I don’t disagree that it’s probably more than just republicans who are defying calls for masks and social distancing, but they’re the most visible targets because they’ve been the loudest, most obnoxious ones who aren’t complying.

We could probably blame the anti-police protesters, too, though.

has anyone noticed the numbers don’t jive on Worldmeter? They’re supposed to rule at midnight GMT per their website. I always take my numbers after that time. They shouldn’t change after that. “the total deaths” numbers for the US have jumped up the next day but the daily death counts don’t. It happened last week but New Jersey changed their methodology and added almost 2000 additional deaths so the count change made sense.

Actually that’s crappy, sensationalist journalism. Nothing in that article says that protesters are getting CV-19 at a higher rate than the rest of the population.

I’ve noticed that for several weeks, all through May and June and at least part of April, their US count is consistently over 1000 (1500ish?) deaths higher than John Hopkins’ is. Today the gap is 2800.

I made screen shots of it at about 7pm today and clicked on yesterday and 2 days ago. THOSE numbers have changed. Those numbers shouldn’t change. I wonder if they’ve been hacked. I collected 3 months worth of data that I no longer trust.

Jurisdictions (states) do change their past numbers, I think, as they clean up their data. This is not unusual. I don’t think you need to go to the extreme of “hacked” for an explanation.

This exactly. My state puts out daily bulletins and right now they’re going back over the data, un-classifying deaths if CV-19 was present but not the true cause of death, etc. They are very transparent about what’s being updated and why, and they list how many were reclassified and why.

Also, some states report sporadically, some report weekly, etc. It’s better to compare numbers intra-state than inter-state.

I just went through the states one by one and NY added about 600 to their daily number from about 7 pm… So that explains today. When producing data it’s important that methodology be consistent if you want to use the data for trends. It would explain worldmeter’s numbers because the total number jumps up but the daily number is more in line with what happened. Unfortunately the daily number drops off their site and shows up again later. Because of that I’ve been using the total number on a daily basis and subtracting yesterday’s total to get the daily number.

But you’re talking about the death rate, not the rate of new cases. Masks and reopening guidelines should be affecting new case rate, not death rate. Unless masks decrease the infectious dose and maybe viral load at the beginning of an infection so that, maybe, the body can fight it off.

To clarify, I was replying to RealityCheck71 regarding what’s in the quote.

The death rate is the only absolute measure.
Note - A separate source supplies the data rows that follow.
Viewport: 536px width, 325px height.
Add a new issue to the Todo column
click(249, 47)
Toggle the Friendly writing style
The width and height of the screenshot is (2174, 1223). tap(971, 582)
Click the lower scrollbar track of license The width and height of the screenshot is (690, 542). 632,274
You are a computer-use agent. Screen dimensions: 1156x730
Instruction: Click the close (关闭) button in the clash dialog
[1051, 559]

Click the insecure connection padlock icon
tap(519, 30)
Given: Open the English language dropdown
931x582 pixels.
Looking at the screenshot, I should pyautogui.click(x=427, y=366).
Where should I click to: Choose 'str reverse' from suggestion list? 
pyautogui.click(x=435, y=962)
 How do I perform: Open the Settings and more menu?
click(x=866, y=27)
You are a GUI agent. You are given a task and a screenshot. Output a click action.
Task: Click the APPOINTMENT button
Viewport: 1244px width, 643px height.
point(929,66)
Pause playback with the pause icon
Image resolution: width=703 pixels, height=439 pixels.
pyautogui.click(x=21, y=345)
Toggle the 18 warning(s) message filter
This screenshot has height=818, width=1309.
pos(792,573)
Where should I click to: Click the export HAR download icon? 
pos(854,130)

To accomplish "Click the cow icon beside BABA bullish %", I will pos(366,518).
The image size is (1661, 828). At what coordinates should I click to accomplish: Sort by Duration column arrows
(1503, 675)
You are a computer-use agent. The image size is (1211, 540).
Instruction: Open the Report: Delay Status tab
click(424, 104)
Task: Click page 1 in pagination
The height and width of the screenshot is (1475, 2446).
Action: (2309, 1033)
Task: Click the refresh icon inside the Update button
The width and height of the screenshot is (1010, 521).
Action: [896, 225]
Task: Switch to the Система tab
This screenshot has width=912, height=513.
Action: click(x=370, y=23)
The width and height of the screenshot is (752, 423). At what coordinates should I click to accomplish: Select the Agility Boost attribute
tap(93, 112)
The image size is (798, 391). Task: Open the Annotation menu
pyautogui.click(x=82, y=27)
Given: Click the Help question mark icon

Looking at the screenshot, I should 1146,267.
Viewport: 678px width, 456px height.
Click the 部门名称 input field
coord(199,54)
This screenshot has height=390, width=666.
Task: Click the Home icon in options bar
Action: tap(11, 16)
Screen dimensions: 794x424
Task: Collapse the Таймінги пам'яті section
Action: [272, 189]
New case rate is a meaningless number.

Permanent injury is that easily shoved aside?
Not by me, nor by anyone else who isn’t trying to downplay this pandemic.

Death rate is not an absolute, as cases that were not classified as Covid deaths are, and others that were classified as Covid deaths are not.

Case rate affects death rate. There is a couple week lag, but if you see an uptick in cases, you are going to see an uptick in deaths.

If all you look at is the death rate, then all you are doing is counting the dead. By looking at the case rate, then maybe you can do something to prevent the number of dead from being so high.

“Death rate” means different things to different people. Is that “Deaths per thousand population”, or “deaths per thousand confirmed cases”?

The former, at least measured locally, tells me my own risk of dying. The latter tells me something else that’s heavily muddied by how much testing is being done to whom.

Under what circumstances are people tested for Covid-19 after they die?
If such testing takes place, are there any statistics as to what the rate may be?

Do you have permanent injury numbers? Rhetorically asked, because of course you don’t. Nobody does.

I’m sorry I couldn’t find any links from FoxNews for you.

Not directly. If you want to look at the efficacy of masks, you have to look at how many people are infected. Death rate has other very important variables like age and health of the patients and the quality of treatment. For example, new cases are increasing rapidly that cannot be attributed to increased access to testing. The new cases are younger people and we have better treatment. Therefore, the death rate has been significantly lower than at the beginning of pandemic. Even if cases underestimate the number of people infected, it has to be a better parameter than death rate in determining whether or not masks, social distancing works. The only way masks/distancing could directly affect death rate is if they are lowering the dose of virus which could affect the degree of illness. We have no information on that right now.

As of a couple of weeks ago; and dependent on risk factors which you may or may not know that you have.